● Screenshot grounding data
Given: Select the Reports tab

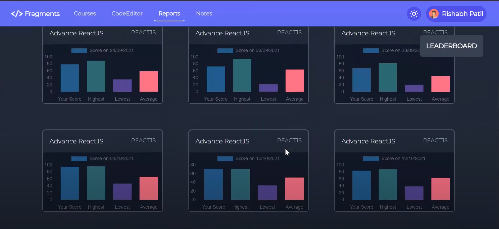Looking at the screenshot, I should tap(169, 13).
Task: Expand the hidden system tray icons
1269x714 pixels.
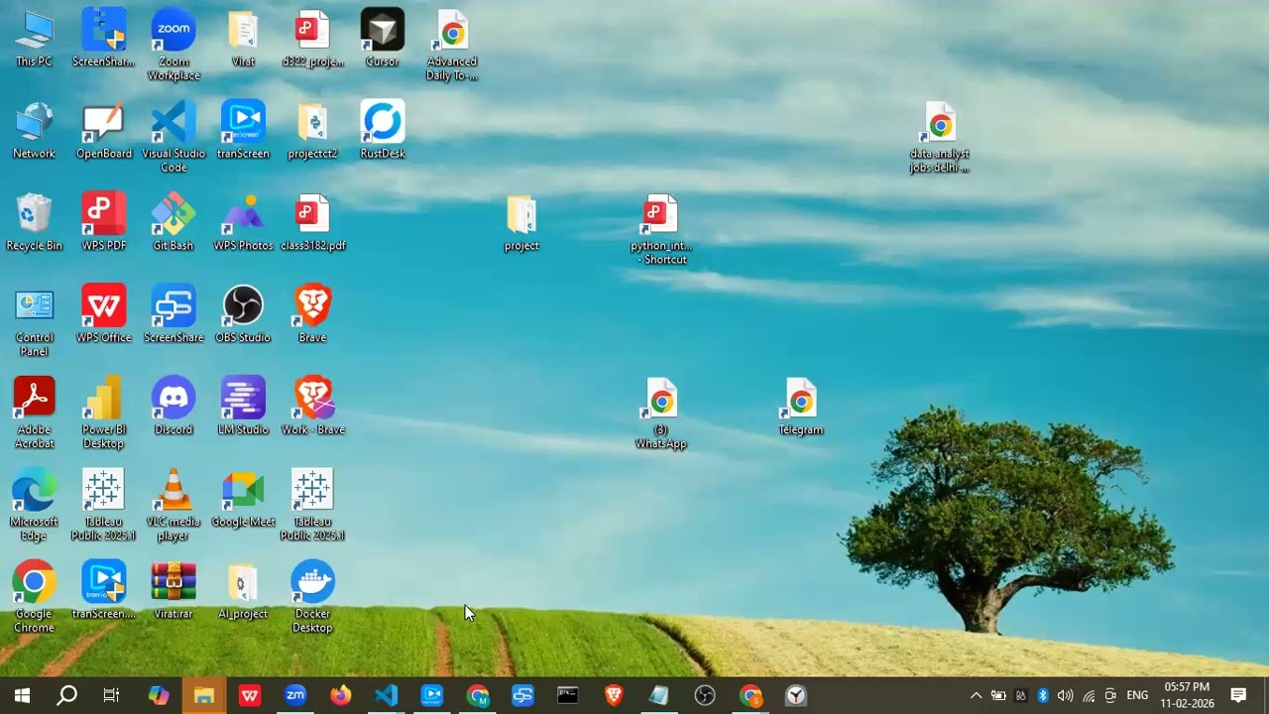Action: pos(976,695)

● TASK BRIEF
What you return must match the data above exactly, with no images included.

● THE COMPLETED TASK
Given: Select the Reports tab

Looking at the screenshot, I should tap(169, 13).
Task: Expand the hidden system tray icons
1269x714 pixels.
Action: pos(976,695)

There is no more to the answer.